マクラーレン、“ミニDRS”禁止でも痛くも痒くもない? ライバルF1チームが望む戦闘力低下になり得ない理由とは
利益の最大化
仮にライバルチームがベルギーGPでマクラーレンのリヤウイングに注目し、サマーブレイク中にFIAに詳しく調査するよう働きかけていたら、イタリアGPとアゼルバイジャンGPのマクラーレンのパフォーマンスに影響を及ぼしていただろう。その結果、2戦の結果が変わっていたかもしれない。 フェラーリのフレデリック・バスール代表は、既にマクラーレンがミニDRSから恩恵を受けていたことに苛立ちを感じていると語った。 「モンツァの状況を思い返すと、少しフラストレーションを感じるよ。100分の2秒(実際は0.075秒)差で5台が並んでいたんだから」とバスール代表は言う。 「100分の2秒の差で1、2番手から5、6番手になってしまうんだ。バクーでは、ターン1で10周連続でサイドバイサイドになった。フラストレーションが溜まっているのは想像できると思う」 マクラーレンからすれば、天才的なトリックが露呈してしまったことに少なからずフラストレーションを覚えているだろう。しかし同様に、好機を逃さず他を出し抜き、例年特に苦戦してきた低ダウンフォース/ドラッグレベルのサーキットで好成績を収めたことに胸を撫で下ろしていることだろう。 マクラーレンのザク・ブラウンCEOは、Sky Sports F1の取材に応じて、次のように語った。 「F1のエンジニアたちは非常に賢く、過去10年間、非常に素晴らしいレーシングカーを開発してきた。
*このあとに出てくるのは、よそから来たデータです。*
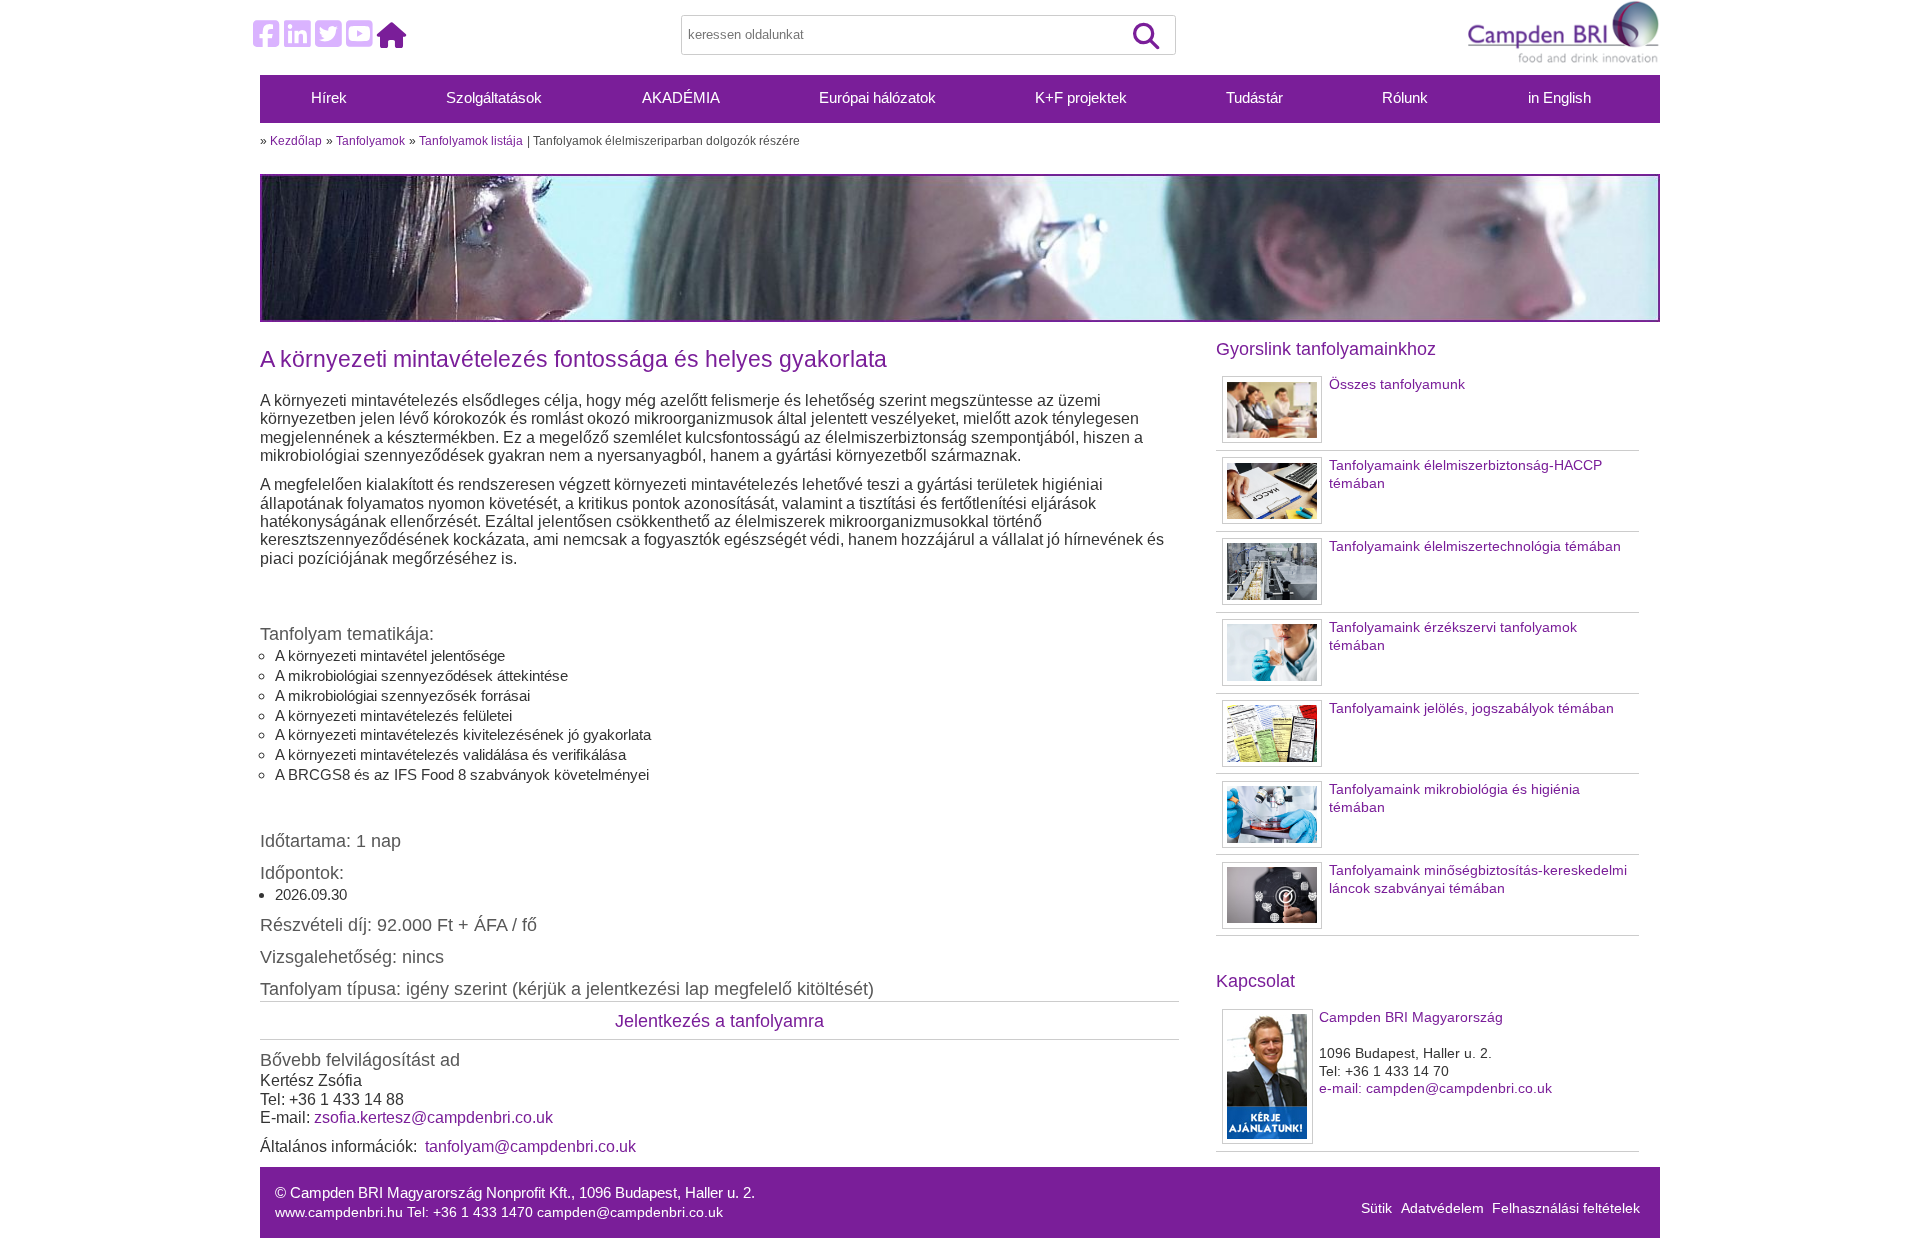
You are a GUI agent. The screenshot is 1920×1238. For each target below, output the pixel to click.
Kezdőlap (296, 141)
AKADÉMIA (681, 98)
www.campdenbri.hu (341, 1212)
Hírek (329, 98)
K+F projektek (1081, 98)
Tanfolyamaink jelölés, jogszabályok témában (1471, 708)
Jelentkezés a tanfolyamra (719, 1020)
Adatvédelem (1442, 1208)
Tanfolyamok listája (471, 141)
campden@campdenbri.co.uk (630, 1212)
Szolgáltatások (494, 98)
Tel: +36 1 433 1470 (472, 1212)
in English (1559, 98)
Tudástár (1254, 98)
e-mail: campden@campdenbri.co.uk (1435, 1088)
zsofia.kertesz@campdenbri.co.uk (433, 1117)
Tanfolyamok (370, 141)
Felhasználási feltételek (1566, 1208)
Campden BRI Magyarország (1411, 1017)
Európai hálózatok (877, 98)
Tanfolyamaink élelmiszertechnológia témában (1475, 546)
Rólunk (1405, 98)
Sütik (1376, 1208)
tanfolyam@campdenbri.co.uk (530, 1146)
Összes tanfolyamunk (1397, 384)
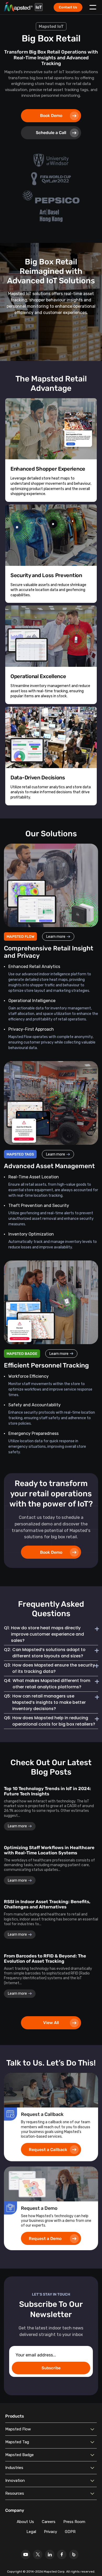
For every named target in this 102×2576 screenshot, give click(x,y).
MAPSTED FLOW (20, 936)
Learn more (55, 936)
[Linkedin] (49, 2554)
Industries (14, 2467)
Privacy (50, 2531)
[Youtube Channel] (25, 2554)
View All (51, 2022)
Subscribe (51, 2368)
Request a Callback (48, 2149)
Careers (48, 2521)
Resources (14, 2493)
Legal (31, 2531)
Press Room (74, 2521)
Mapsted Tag (17, 2442)
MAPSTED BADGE (22, 1353)
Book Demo (51, 115)
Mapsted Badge (19, 2454)
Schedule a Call (51, 132)
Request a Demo (45, 2238)
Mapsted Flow (18, 2429)
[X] (37, 2554)
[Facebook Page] (61, 2554)
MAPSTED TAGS (20, 1154)
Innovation (15, 2480)
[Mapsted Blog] (73, 2554)
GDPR (70, 2531)
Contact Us (68, 7)
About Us (25, 2521)
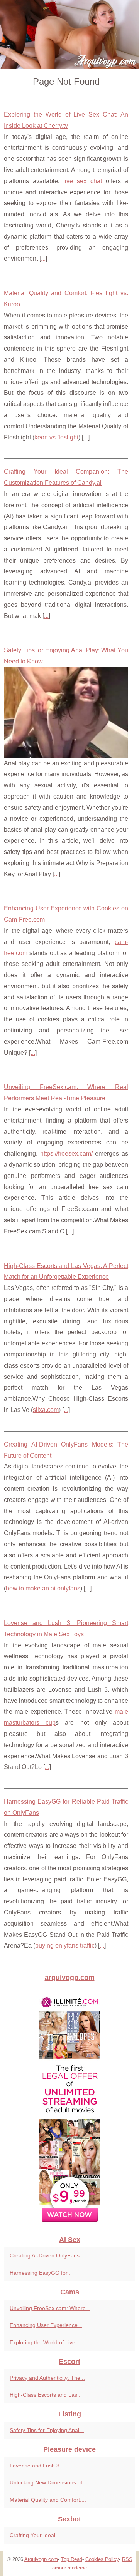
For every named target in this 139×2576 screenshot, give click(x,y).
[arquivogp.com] (69, 34)
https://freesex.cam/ (66, 1153)
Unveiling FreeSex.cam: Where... (50, 2308)
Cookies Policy (102, 2559)
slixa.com (46, 1410)
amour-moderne (69, 2568)
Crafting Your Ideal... (35, 2535)
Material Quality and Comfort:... (48, 2500)
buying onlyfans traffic (65, 1945)
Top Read (71, 2559)
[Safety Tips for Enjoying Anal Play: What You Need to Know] (66, 712)
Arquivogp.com (41, 2559)
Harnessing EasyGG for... (41, 2273)
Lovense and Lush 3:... (38, 2465)
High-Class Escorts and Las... (46, 2395)
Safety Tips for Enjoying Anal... (47, 2430)
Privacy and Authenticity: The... (47, 2378)
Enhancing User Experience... (46, 2325)
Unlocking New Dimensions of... (48, 2482)
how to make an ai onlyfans (43, 1588)
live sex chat (82, 181)
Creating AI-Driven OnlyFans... (47, 2255)
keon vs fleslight (56, 437)
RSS (127, 2559)
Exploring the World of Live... (45, 2342)
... (43, 258)
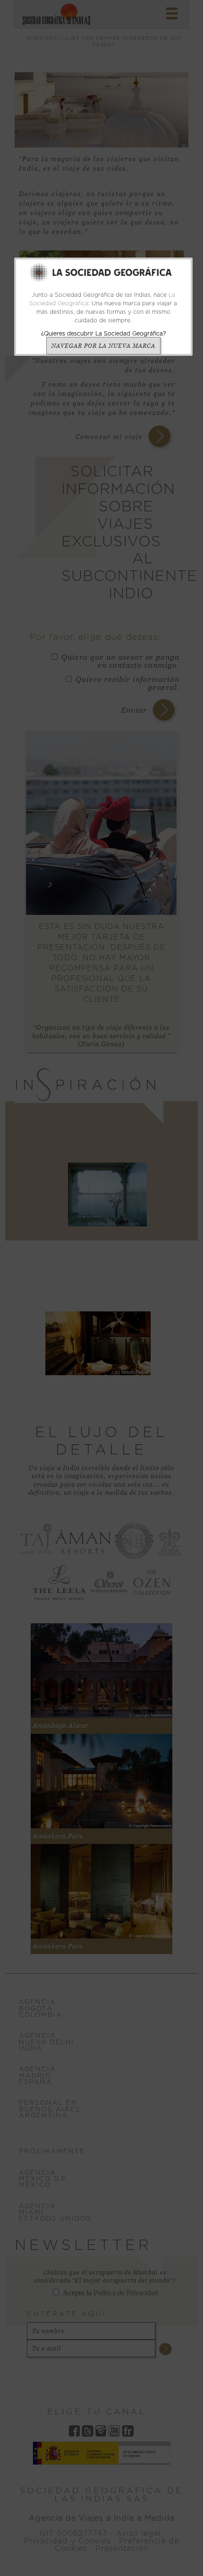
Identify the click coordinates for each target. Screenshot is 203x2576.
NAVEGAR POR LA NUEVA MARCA (103, 345)
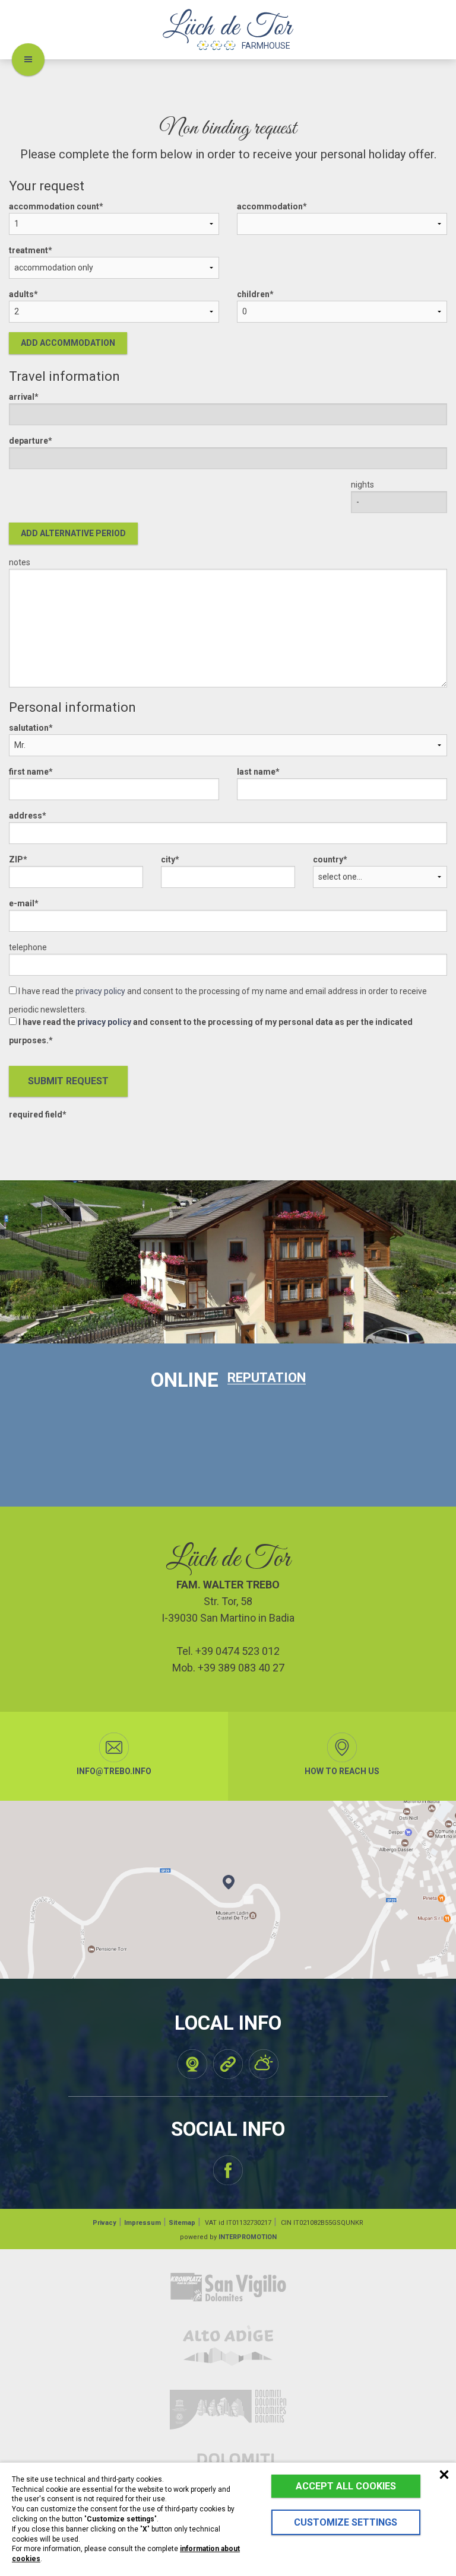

そして(FIAの適合)テストにも合格した。ハイパフォーマンスなモノを編み出した我々のチームは素晴らしい」 「チャンピオンシップにとっては素晴らしいことだ。我々は(コンストラクターズランキングで)首位を走っているし、我々のレースカーには明らかに上手く機能しているモノがある。みんながみんな、スピードを高めようとしているし、同時に我々を遅くしようとしている。それがF1だ」
FIAの分析
今後注目されるのは、マクラーレンが自分たちのリヤウイングだけが特別視されることを不公平に感じているかどうかだ。 アゼルバイジャンGP以来リヤウイングの挙動に注目が集まっているマクラーレンは、情報筋によると、ライバルチームのデザインにも目を光らせており、レギュレーションの限界を超えていると考えられるモノがあるという。 情報筋によると、少なくとも他2チームがスロットギャップやリヤウイング全体の回転を含む巧妙な空力トリックを実行している可能性があるようだ。 マクラーレンは声明の中で、FIAが他チームにも目を向けることを望んでいると言及したのは注目に値する。 「FIAがリヤウイングのコンプライアンスに関して、他チームと同じような話をすることも期待している」とマクラーレンは示唆している。